April 2023 market commentary
Last month was fairly subdued for investment markets, giving investors some relief from the banking crisis volatility seen in March. In a relatively uneventful month most major developed market equity indices posted modest gains. In the UK the FTSE 100 rose by 3.4% in April. The Euro STOXX 50 index gained 1.8% and in the US the S&P 500 was up 1.6% across the month. Emerging market equities fell after China’s manufacturing PMI data was weaker than expected and recession fears continue to weigh. The FTSE All-World Emerging index closed down 0.9% on the month.
(All returns are sourced from FactSet and are reported as total return in local currency for the period 31/03/2023 – 30/04/2023).
UK equities rose over the month. Financials were the largest contributor to performance, driven largely by the banking sector, which recovered as fears around the health of US banks receded somewhat. Oil and gas was another top contributor, supported by a recovery in oil prices as Saudi Arabia and other OPEC nations announced a surprise decision to cut oil production (by 3.7%) due to weak global demand amid recession risks. Domestically focused sectors held up despite inflation and wage data continuing to be strong, resulting in a rise in UK interest rate expectations.
US equities made limited gains in April with large tech names being some of the leading performers. Investors continued to look ahead to the May Federal Reserve decision on whether interest rates would continue to rise in the US. The Fed unanimously voted to raise rates to 5.25% on 3rd May after a two-day meeting approved its 10th interest rate rise in just over a year. Inflation data remains resilient, although the Federal Reserve hinted that the current tightening cycle is nearing its end.
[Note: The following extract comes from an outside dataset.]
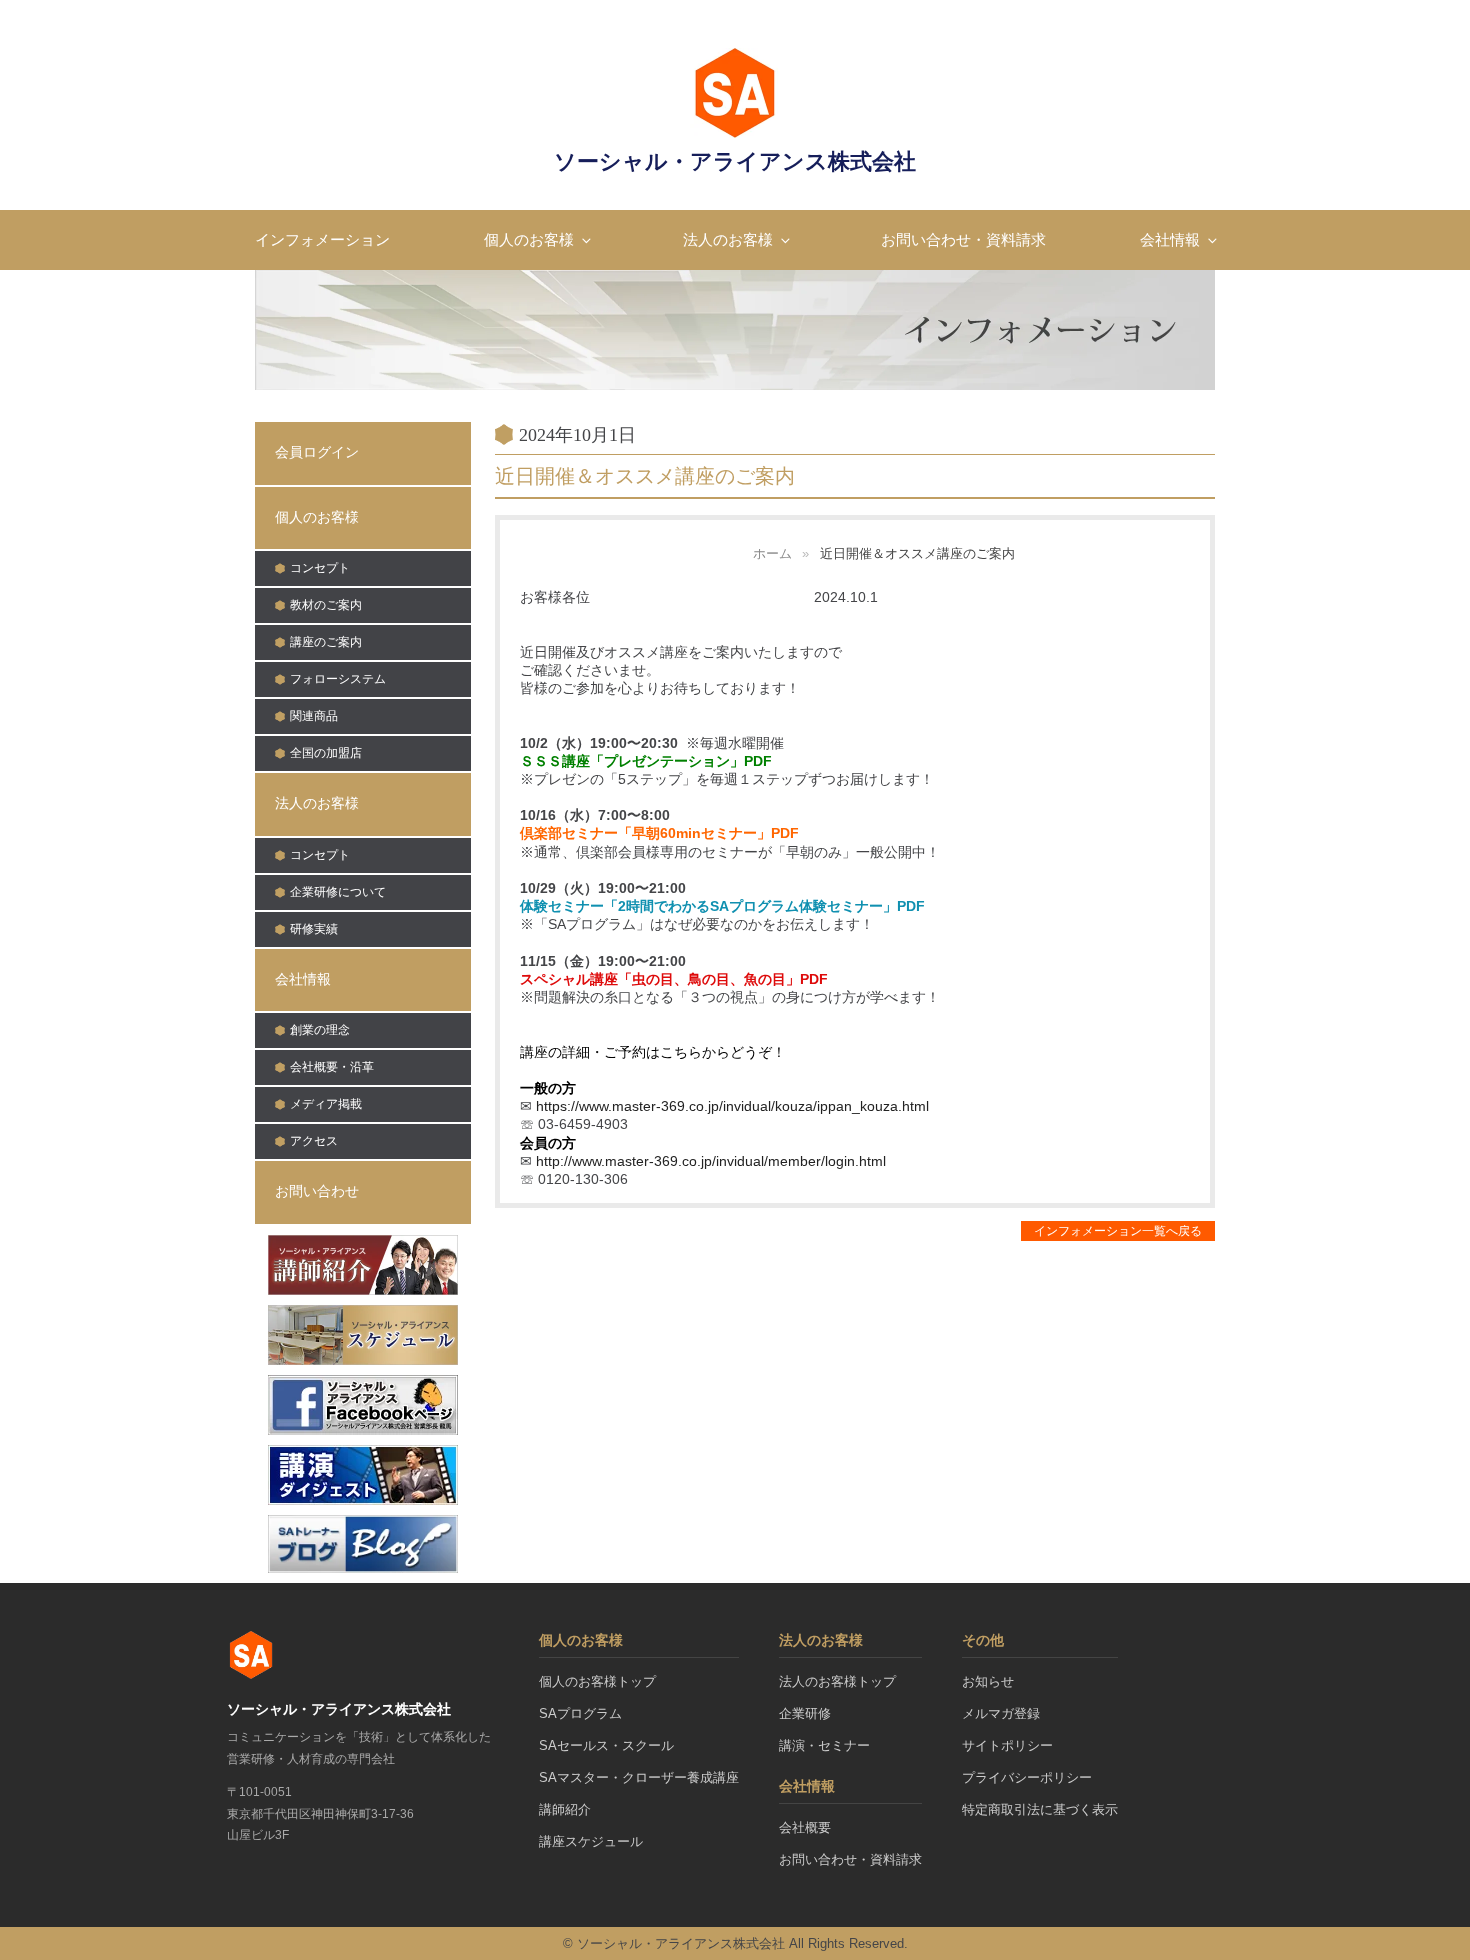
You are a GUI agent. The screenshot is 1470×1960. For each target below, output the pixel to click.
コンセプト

After the banking distress in March, contagion risks mostly eased through April. Concerns over First Republic Bank re-emerged towards month-end, but they were short-lived as JP Morgan acquired the bank in a government-led deal.
Another developing issue in April was concern around the US debt ceiling and whether Republicans and Democrats could agree on raising it in time to avoid a default. This saw investors move into 1 month Treasury bills (that do not see any debt ceiling default risk). Republicans are looking to rein in spending, while Democrats are seeking an unconditional increase in the debt limit.
European shares made gains in April, supported by the release of some resilient corporate earnings and better than expected growth in services sector output. Top performing sectors included energy and real estate, which have been underperformers so far this year. Semiconductor companies suffered losses amid concerns of a global slowdown in demand.
G7 leaders in Japan made new commitments into renewable energy
Energy ministers from the G7 countries have concluded negotiations aiming to “accelerate the phase-out of unabated fossil fuels” to achieve net zero in energy systems by 2050 at the latest. The seven nations made significant new commitments into renewable energy, in particular offshore wind capacity and solar. The focus on renewables comes alongside an ongoing priority to strengthen energy security in response to Russia’s invasion of Ukraine. Despite the strong wording in the negotiations there is no clear deadline for the phase-out of fossil fuels, with investments into gas being permitted “to help address market shortfalls” given the current energy crisis.